Profissionais, trabalhadores e usuários da Rede de Atenção Psicossocial (Raps), além de convidados, debateram muito mais que os temas propostos. Discutiram a vida. A liberdade. A sociedade que pretendemos para o nosso próximo que sofre algum tipo de transtorno mental e para nós. Na ocasião, foi lançada a cartilha Tecendo o cuidado: a experiência de Embu das Artes na atenção psicossocial, que você pode conferir aqui.
“Não se produz saúde mental no isolamento” – enfatizou Fernanda Zanetti Cinalli Giovanetti, coordenadora da Saúde Mental de Embu das Artes. Ela também citou o livro Holocausto Brasileiro, no qual Daniela Arbex retrata o genocídio de mais de 60 mil pessoas que ocorreu no Hospital Colônia, em Barbacena, Minas Gerais. “70% das pessoas não tinham diagnóstico nenhum. Qualquer um que causava algum incômodo era colocado lá” – disse Fernanda.

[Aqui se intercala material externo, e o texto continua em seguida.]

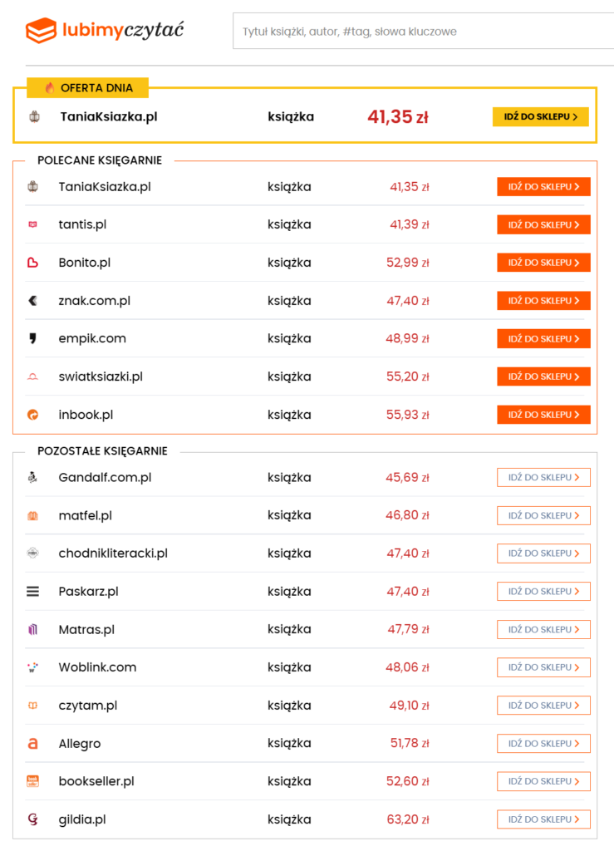Screen dimensions: 614x851
Task: Open the bookseller.pl shop button
Action: tap(543, 781)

Segundo Antoniella Vieira, gestora do CAPS- AD, há 30 anos busca-se romper as paredes dos manicômios para se ter dignidade, cidadania e voz. Para Giovani Rente Paulino, psicólogo do CAPS II e um dos articuladores da Oficina de Criatividade e Expressão do CAPS II e Centro de Convivência Conviver, que se apresentou no evento, tratar a loucura, é tratar a diversidade. “É ser criativo” – define.
João Rezende, advogado e cientista social, trabalha com direitos humanos e como pesquisador na Comissão da Verdade da USP, vê o Estado como um garantidor dos direitos das pessoas. “Ele deve garantir que a dignidade de todo indivíduo seja respeitada. Por isso, os direitos humanos devem estar presente o tempo todo. Não existe cidadão de segunda classe” – afirma.

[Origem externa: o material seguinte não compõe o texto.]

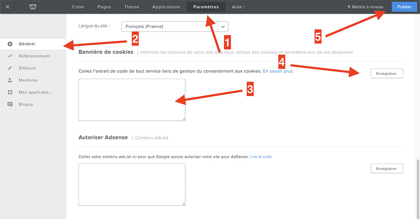The width and height of the screenshot is (420, 219).
Task: Expand the Aide menu
Action: pyautogui.click(x=238, y=7)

Atuando no campo judiciário há 10 anos, a mestre em Serviço Social, Débora Nunes Oliveira, enxerga a instituição ainda muito conservadora. Para ela, não somos iguais. A questão da classe social faz muita diferença. Isso justifica o tipo de tratamento que é dado a pessoas que precisam de um pouco mais de atenção.
Para Cláudia Braga, terapeuta ocupacional, psicanalista e mestre em Saúde Coletiva, é a classe dominante que constrói as normas da sociedade e aponta o que é certo e o que é errado. “Quem não está dentro dessas normas, apresenta um desvio social, daí a segregação” – conta. Segundo ela, em 1998, o Brasil tinha 148 CAPSs, hoje são 2.209. Esses números demonstram a importância dos movimentos que lutam pelo cuidado em liberdade e dizem não à internação.

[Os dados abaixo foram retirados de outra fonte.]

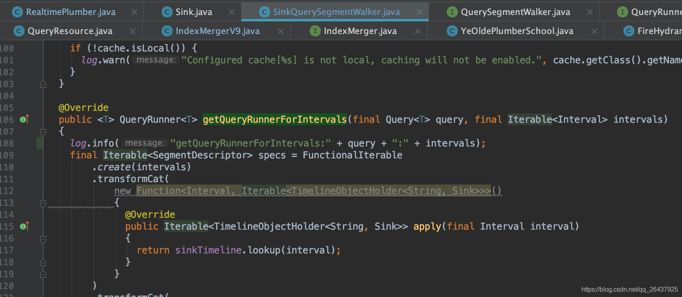Click the FunctionalIterable class reference

pyautogui.click(x=352, y=155)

Com dificuldade de lidar com a perda, Juvelina Macedo fazia acompanhamento no Hospital das Clínicas. Chegou a tomar remédios, mas foi no Conviver que encontrou “acolhimento, aconchego e abraço”, como ela mesmo define.
Tatiane Nascimento, carinhosamente chamada de Tati pelos colegas, é outra guerreira. Fez diversas intervenções ao longo do evento, sempre com falas pertinentes à nossa realidade. Tati não precisa de internação. Ela precisa ser ouvida: “Se você é cidadão e trabalha, ótimo para você. Eu sou especial. Minha mãe não acredita, mas eu sou. De tanta coisa horrível que você vê, você vai perdendo a sensibilidade, vai ficando seco” – relata.
A rede de saúde mental de Embu das Artes está de portas abertas para acolher pessoas que passam por algum tipo de transtorno mental e oferecer, como no monólogo apresentado pelo usuário William de Faria, Amor, respeito e dignidade.